= Task to carry out =
Rewrite every one of the records below as a Markdown table with two columns, No. and Line. Give each nonblank line its own row, numbered in order, and omit the blank lines.

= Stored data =
--

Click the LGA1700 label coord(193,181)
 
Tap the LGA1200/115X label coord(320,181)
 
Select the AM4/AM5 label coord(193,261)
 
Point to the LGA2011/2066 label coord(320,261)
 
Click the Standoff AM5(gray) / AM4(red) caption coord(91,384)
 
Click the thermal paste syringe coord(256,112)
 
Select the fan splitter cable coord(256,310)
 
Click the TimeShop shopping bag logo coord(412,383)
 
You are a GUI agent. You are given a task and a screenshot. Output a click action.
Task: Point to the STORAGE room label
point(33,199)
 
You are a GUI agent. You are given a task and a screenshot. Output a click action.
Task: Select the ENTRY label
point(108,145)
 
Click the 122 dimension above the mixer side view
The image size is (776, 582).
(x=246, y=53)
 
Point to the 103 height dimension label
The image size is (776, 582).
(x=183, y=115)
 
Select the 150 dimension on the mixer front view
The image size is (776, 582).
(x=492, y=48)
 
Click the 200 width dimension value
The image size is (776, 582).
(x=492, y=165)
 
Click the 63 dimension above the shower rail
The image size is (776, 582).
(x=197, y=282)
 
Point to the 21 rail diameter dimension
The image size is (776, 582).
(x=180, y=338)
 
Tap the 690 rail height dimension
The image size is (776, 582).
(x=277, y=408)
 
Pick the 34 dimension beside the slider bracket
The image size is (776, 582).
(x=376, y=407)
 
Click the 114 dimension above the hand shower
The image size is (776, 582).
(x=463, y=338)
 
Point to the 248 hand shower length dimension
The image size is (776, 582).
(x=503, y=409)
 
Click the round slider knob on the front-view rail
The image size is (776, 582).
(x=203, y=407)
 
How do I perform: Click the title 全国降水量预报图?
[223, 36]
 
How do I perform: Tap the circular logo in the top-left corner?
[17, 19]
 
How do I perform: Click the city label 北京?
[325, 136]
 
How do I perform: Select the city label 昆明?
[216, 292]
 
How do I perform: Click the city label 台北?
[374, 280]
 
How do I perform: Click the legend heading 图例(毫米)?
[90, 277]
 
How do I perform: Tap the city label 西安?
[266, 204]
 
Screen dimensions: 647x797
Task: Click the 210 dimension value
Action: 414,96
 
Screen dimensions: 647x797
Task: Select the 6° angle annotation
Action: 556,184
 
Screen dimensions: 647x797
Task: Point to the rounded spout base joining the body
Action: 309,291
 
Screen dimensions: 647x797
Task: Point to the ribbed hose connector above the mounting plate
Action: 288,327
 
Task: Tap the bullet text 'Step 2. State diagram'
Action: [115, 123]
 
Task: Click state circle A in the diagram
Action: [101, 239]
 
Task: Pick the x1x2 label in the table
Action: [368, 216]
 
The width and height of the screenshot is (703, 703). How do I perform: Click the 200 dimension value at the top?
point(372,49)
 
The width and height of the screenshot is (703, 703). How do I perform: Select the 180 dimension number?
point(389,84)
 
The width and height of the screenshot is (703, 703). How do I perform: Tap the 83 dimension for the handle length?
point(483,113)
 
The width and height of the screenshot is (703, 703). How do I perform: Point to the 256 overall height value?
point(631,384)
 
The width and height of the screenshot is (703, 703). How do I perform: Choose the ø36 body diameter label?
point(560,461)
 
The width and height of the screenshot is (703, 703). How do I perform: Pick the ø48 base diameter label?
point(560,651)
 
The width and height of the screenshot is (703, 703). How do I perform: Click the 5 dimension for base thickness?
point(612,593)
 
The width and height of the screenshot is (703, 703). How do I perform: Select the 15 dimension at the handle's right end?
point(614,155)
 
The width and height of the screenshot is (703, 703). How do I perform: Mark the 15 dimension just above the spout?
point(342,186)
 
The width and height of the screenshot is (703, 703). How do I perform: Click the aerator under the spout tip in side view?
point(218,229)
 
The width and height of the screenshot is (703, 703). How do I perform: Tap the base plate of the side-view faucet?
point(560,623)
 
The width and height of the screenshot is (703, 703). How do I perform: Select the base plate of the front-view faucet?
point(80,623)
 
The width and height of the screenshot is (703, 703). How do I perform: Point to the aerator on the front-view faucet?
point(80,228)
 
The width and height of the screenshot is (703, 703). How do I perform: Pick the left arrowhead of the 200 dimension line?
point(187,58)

--

= Task result =
| No. | Line |
|---|---|
| 1 | Click the LGA1700 label coord(193,181) |
| 2 | Tap the LGA1200/115X label coord(320,181) |
| 3 | Select the AM4/AM5 label coord(193,261) |
| 4 | Point to the LGA2011/2066 label coord(320,261) |
| 5 | Click the Standoff AM5(gray) / AM4(red) caption coord(91,384) |
| 6 | Click the thermal paste syringe coord(256,112) |
| 7 | Select the fan splitter cable coord(256,310) |
| 8 | Click the TimeShop shopping bag logo coord(412,383) |
| 9 | You are a GUI agent. You are given a task and a screenshot. Output a click action. |
| 10 | Task: Point to the STORAGE room label |
| 11 | point(33,199) |
| 12 | You are a GUI agent. You are given a task and a screenshot. Output a click action. |
| 13 | Task: Select the ENTRY label |
| 14 | point(108,145) |
| 15 | Click the 122 dimension above the mixer side view |
| 16 | The image size is (776, 582). |
| 17 | (x=246, y=53) |
| 18 | Point to the 103 height dimension label |
| 19 | The image size is (776, 582). |
| 20 | (x=183, y=115) |
| 21 | Select the 150 dimension on the mixer front view |
| 22 | The image size is (776, 582). |
| 23 | (x=492, y=48) |
| 24 | Click the 200 width dimension value |
| 25 | The image size is (776, 582). |
| 26 | (x=492, y=165) |
| 27 | Click the 63 dimension above the shower rail |
| 28 | The image size is (776, 582). |
| 29 | (x=197, y=282) |
| 30 | Point to the 21 rail diameter dimension |
| 31 | The image size is (776, 582). |
| 32 | (x=180, y=338) |
| 33 | Tap the 690 rail height dimension |
| 34 | The image size is (776, 582). |
| 35 | (x=277, y=408) |
| 36 | Pick the 34 dimension beside the slider bracket |
| 37 | The image size is (776, 582). |
| 38 | (x=376, y=407) |
| 39 | Click the 114 dimension above the hand shower |
| 40 | The image size is (776, 582). |
| 41 | (x=463, y=338) |
| 42 | Point to the 248 hand shower length dimension |
| 43 | The image size is (776, 582). |
| 44 | (x=503, y=409) |
| 45 | Click the round slider knob on the front-view rail |
| 46 | The image size is (776, 582). |
| 47 | (x=203, y=407) |
| 48 | How do I perform: Click the title 全国降水量预报图? |
| 49 | [223, 36] |
| 50 | How do I perform: Tap the circular logo in the top-left corner? |
| 51 | [17, 19] |
| 52 | How do I perform: Click the city label 北京? |
| 53 | [325, 136] |
| 54 | How do I perform: Select the city label 昆明? |
| 55 | [216, 292] |
| 56 | How do I perform: Click the city label 台北? |
| 57 | [374, 280] |
| 58 | How do I perform: Click the legend heading 图例(毫米)? |
| 59 | [90, 277] |
| 60 | How do I perform: Tap the city label 西安? |
| 61 | [266, 204] |
| 62 | Screen dimensions: 647x797 |
| 63 | Task: Click the 210 dimension value |
| 64 | Action: 414,96 |
| 65 | Screen dimensions: 647x797 |
| 66 | Task: Select the 6° angle annotation |
| 67 | Action: 556,184 |
| 68 | Screen dimensions: 647x797 |
| 69 | Task: Point to the rounded spout base joining the body |
| 70 | Action: 309,291 |
| 71 | Screen dimensions: 647x797 |
| 72 | Task: Point to the ribbed hose connector above the mounting plate |
| 73 | Action: 288,327 |
| 74 | Task: Tap the bullet text 'Step 2. State diagram' |
| 75 | Action: [115, 123] |
| 76 | Task: Click state circle A in the diagram |
| 77 | Action: [101, 239] |
| 78 | Task: Pick the x1x2 label in the table |
| 79 | Action: [368, 216] |
| 80 | The width and height of the screenshot is (703, 703). How do I perform: Click the 200 dimension value at the top? |
| 81 | point(372,49) |
| 82 | The width and height of the screenshot is (703, 703). How do I perform: Select the 180 dimension number? |
| 83 | point(389,84) |
| 84 | The width and height of the screenshot is (703, 703). How do I perform: Tap the 83 dimension for the handle length? |
| 85 | point(483,113) |
| 86 | The width and height of the screenshot is (703, 703). How do I perform: Point to the 256 overall height value? |
| 87 | point(631,384) |
| 88 | The width and height of the screenshot is (703, 703). How do I perform: Choose the ø36 body diameter label? |
| 89 | point(560,461) |
| 90 | The width and height of the screenshot is (703, 703). How do I perform: Pick the ø48 base diameter label? |
| 91 | point(560,651) |
| 92 | The width and height of the screenshot is (703, 703). How do I perform: Click the 5 dimension for base thickness? |
| 93 | point(612,593) |
| 94 | The width and height of the screenshot is (703, 703). How do I perform: Select the 15 dimension at the handle's right end? |
| 95 | point(614,155) |
| 96 | The width and height of the screenshot is (703, 703). How do I perform: Mark the 15 dimension just above the spout? |
| 97 | point(342,186) |
| 98 | The width and height of the screenshot is (703, 703). How do I perform: Click the aerator under the spout tip in side view? |
| 99 | point(218,229) |
| 100 | The width and height of the screenshot is (703, 703). How do I perform: Tap the base plate of the side-view faucet? |
| 101 | point(560,623) |
| 102 | The width and height of the screenshot is (703, 703). How do I perform: Select the base plate of the front-view faucet? |
| 103 | point(80,623) |
| 104 | The width and height of the screenshot is (703, 703). How do I perform: Point to the aerator on the front-view faucet? |
| 105 | point(80,228) |
| 106 | The width and height of the screenshot is (703, 703). How do I perform: Pick the left arrowhead of the 200 dimension line? |
| 107 | point(187,58) |